Every day there will be two sessions (three hours each), one in the morning (starting at 9.00) and one in the afternoon (starting at 14.00).
Monday 16, morning
by Sergio Rinaldi
This lecture surveys the main characteristics of continuous-time dynamical systems. Equilibria and their stability are first introduced. Then, more complex attractors, e.g. limit cycles (periodic behavior), tori (quasi-periodic behavior), and strange attractors (chaotic behavior) are presented. Multiplicity of attractors is also discussed with emphasis to the role played by so-called saddles. Examples from population dynamics are illustrated.
Monday 16, afternoon
by Fabio Dercole and Stefano Maggi
Evolutionary change in biological, as well as social and economic systems, results from a mechanism of innovation, altering the characteristic traits of individual agents, and from competition selecting the best performant agents. Different modeling approaches for the description of evolutionary dynamics, focused on different aspects of innovation and competition processes, have been developed and are quickly reviewed in this lecture. Particular emphasis is given to individual-based approaches versus population-based approaches to evolutionary dynamics.
Tuesday 17, morning
by Karl Sigmund
Evolutionary game theory fuses game theory and population dynamics, by describing how frequencies of strategies change in accordance with their success. This lecture gives a brief introduction into the basics — which are closely related with ecological dynamics — and applies this to a study of diverse models describing the emergence of cooperation in societies of selfish agents.
Tuesday 17, afternoon
by Ulf Dieckmann
Whenever the success of a player depends on which other players it has to compete with, adaptation cannot be understood as mere optimization. Adaptive dynamics theory meets this challenge, establishing macroscopic evolutionary laws from the microscopic ecological interactions between individuals. This lecture will introduce three key tools of adaptive dynamics theory — invasion fitness, pairwise invasibility plots, and the canonical equation — before illustrating their application in several examples. Particular emphasis will be given to explaining the endogenous forces responsible for the diversification of complex adaptive systems.
Wednesday 18, morning
by Fabio Dercole and Sergio Rinaldi
The dependence of the behavior of dynamical systems upon one or more parameters is discussed by introducing basic notions of bifurcation theory and related numerical aspects. Then, the dependence of evolutionary dynamics upon parameters is studied through the bifurcation analysis of the Adaptive Dynamics canonical equation. An example concerning the coevolution of resource-consumer systems is presented.
Wednesday 18, afternoon
by Fabio Dercole
In this lecture the dependence of evolutionary dynamics upon parameters is discussed with reference to three specific problems: The emergence of technological diversity due to innovations in markets with competing products; The periodic occurrence of diversification and extinction events in cannibalistic populations; Demographic bistability as a cause for cyclic evolutionary regimes in populations competing for common resources. The analysis is systematically performed through the study of the bifurcations of the Adaptive Dynamics canonical equation.
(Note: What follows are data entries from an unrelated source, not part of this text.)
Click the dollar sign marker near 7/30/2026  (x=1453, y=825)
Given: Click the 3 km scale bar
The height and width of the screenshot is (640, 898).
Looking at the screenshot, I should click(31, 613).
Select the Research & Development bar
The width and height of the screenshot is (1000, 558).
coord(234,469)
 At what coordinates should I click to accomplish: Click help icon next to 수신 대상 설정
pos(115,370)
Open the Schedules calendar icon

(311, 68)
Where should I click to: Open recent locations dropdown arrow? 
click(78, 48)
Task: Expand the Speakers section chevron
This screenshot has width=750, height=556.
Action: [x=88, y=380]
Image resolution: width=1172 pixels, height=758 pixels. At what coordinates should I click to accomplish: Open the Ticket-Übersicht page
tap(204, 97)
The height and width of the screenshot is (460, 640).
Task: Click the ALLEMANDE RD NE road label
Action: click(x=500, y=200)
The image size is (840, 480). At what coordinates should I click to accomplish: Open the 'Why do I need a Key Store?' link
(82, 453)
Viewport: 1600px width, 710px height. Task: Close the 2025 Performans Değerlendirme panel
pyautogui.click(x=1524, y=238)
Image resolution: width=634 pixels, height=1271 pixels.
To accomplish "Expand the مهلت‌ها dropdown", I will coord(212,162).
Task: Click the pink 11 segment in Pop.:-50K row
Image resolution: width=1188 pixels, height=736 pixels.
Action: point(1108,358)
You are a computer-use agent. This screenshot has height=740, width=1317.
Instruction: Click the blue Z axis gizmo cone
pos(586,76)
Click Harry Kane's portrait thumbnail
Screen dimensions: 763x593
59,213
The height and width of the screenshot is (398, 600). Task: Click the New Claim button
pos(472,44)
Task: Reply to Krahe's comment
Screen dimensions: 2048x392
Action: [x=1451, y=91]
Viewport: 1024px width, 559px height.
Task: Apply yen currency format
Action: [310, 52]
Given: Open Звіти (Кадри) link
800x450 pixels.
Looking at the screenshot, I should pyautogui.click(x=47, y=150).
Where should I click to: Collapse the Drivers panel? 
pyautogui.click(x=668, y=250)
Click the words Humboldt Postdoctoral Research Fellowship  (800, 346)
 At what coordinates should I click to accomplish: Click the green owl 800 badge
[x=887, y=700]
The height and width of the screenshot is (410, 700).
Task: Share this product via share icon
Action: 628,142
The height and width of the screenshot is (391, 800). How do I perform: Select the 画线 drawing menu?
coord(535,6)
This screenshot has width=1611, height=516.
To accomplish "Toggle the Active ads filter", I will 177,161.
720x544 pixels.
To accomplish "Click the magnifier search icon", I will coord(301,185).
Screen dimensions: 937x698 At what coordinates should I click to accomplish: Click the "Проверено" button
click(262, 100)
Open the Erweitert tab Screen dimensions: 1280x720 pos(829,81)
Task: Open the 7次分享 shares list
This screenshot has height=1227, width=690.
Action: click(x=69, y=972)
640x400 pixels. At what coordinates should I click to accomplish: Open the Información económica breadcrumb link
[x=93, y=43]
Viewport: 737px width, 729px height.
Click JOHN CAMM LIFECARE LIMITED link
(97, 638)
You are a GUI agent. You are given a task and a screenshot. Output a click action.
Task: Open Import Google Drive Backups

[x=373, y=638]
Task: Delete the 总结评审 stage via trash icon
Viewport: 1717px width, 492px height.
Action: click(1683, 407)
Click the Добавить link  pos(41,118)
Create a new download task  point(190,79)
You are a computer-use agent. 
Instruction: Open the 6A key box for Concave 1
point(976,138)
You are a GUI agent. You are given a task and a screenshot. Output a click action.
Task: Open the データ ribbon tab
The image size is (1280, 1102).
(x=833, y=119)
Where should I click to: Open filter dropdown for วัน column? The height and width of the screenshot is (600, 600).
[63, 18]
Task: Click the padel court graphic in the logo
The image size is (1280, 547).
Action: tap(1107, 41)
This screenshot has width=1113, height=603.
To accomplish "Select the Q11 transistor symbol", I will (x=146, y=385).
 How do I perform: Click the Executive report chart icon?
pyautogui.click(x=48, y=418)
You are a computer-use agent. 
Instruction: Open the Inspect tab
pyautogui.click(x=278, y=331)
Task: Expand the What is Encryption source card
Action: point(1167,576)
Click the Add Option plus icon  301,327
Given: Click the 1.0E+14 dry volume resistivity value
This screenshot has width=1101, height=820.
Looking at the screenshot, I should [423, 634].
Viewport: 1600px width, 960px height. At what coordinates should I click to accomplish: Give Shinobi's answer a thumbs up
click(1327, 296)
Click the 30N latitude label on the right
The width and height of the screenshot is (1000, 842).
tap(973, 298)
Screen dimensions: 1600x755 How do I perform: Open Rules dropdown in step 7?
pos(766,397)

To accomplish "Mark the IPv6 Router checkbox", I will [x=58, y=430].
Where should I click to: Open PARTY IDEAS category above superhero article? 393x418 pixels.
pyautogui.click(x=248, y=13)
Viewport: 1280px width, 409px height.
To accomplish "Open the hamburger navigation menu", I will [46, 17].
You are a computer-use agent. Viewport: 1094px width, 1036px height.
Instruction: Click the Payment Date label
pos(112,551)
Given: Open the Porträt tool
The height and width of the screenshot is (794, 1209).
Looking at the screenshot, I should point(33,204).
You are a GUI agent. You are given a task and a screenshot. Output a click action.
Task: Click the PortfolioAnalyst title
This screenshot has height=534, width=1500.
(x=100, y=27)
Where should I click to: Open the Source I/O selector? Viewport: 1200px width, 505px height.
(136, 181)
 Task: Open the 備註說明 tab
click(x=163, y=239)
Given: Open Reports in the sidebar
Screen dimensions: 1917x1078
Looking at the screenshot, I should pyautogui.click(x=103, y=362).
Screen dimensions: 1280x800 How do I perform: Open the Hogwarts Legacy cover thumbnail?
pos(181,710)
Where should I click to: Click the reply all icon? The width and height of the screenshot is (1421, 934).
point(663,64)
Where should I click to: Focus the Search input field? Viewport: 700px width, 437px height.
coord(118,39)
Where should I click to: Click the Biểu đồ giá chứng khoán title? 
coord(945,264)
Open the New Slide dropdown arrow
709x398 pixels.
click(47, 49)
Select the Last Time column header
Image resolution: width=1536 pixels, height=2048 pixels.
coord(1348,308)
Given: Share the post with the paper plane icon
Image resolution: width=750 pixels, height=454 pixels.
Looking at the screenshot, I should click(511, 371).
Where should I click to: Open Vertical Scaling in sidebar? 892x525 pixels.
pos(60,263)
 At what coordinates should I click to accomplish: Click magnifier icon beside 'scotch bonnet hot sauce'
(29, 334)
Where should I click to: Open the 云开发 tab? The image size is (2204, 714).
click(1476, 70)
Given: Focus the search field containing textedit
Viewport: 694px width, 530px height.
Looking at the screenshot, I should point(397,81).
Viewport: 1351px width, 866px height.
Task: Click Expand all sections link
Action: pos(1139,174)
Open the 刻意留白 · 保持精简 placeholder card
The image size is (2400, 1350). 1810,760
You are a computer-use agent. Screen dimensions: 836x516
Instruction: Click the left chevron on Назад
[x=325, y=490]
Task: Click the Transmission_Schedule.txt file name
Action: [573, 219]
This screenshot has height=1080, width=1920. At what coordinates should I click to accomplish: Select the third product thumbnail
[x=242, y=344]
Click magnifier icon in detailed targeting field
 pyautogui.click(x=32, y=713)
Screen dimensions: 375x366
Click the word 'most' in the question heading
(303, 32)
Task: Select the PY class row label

1, Department of Electronics and Information, Politecnico of Milano, Milano, Italy.
2, Adaptive Dynamics Network, International Institute for Applied Systems Analysis, Laxenburg, Austria.
3, Faculty of Mathematics, University of Vienna, Vienna, Austria.
The notes and transparencies used by all lecturers and material for further reading will be electronically available
to all participants.
A certificate of attendance will be given to all participants at the end of the course.